> _Problem statement_
Keep each entry exactly as written when you repeat it, and skip the images.

▼

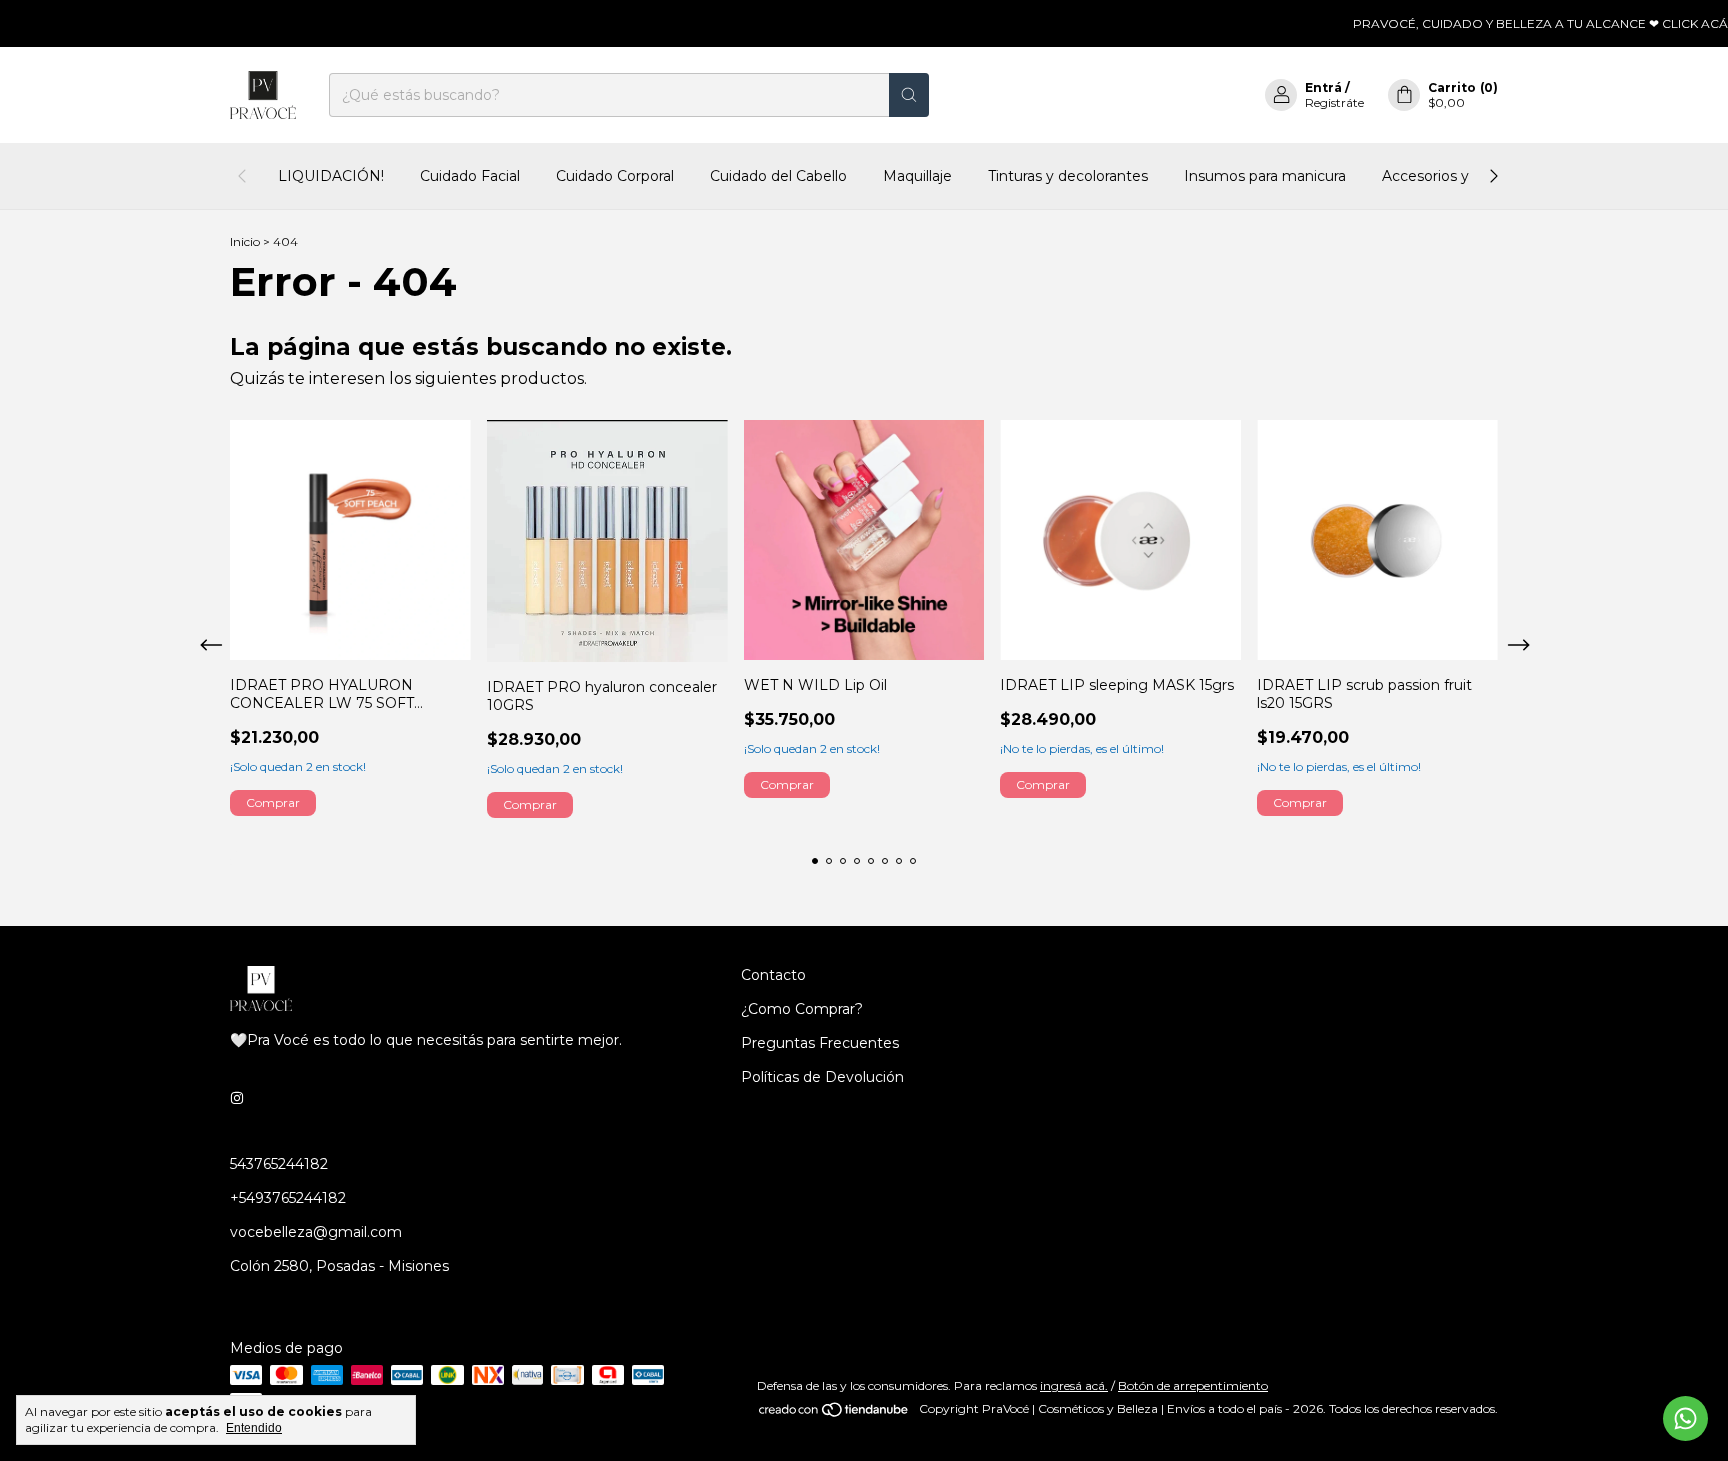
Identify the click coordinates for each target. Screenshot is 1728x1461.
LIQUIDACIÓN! (331, 176)
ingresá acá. (1074, 1385)
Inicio (245, 241)
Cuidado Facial (470, 176)
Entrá (1323, 87)
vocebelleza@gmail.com (316, 1232)
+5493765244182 (288, 1198)
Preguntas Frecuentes (820, 1043)
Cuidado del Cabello (778, 176)
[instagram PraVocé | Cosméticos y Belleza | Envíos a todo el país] (237, 1098)
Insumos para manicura (1265, 176)
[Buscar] (909, 95)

▲

> _Solution for this problem_
Identify the click coordinates for each target. Screenshot is 1728x1461.
LIQUIDACIÓN! (331, 176)
ingresá acá. (1074, 1385)
Inicio (245, 241)
Cuidado Facial (470, 176)
Entrá (1323, 87)
vocebelleza@gmail.com (316, 1232)
+5493765244182 (288, 1198)
Preguntas Frecuentes (820, 1043)
Cuidado del Cabello (778, 176)
[instagram PraVocé | Cosméticos y Belleza | Envíos a todo el país] (237, 1098)
Insumos para manicura (1265, 176)
[Buscar] (909, 95)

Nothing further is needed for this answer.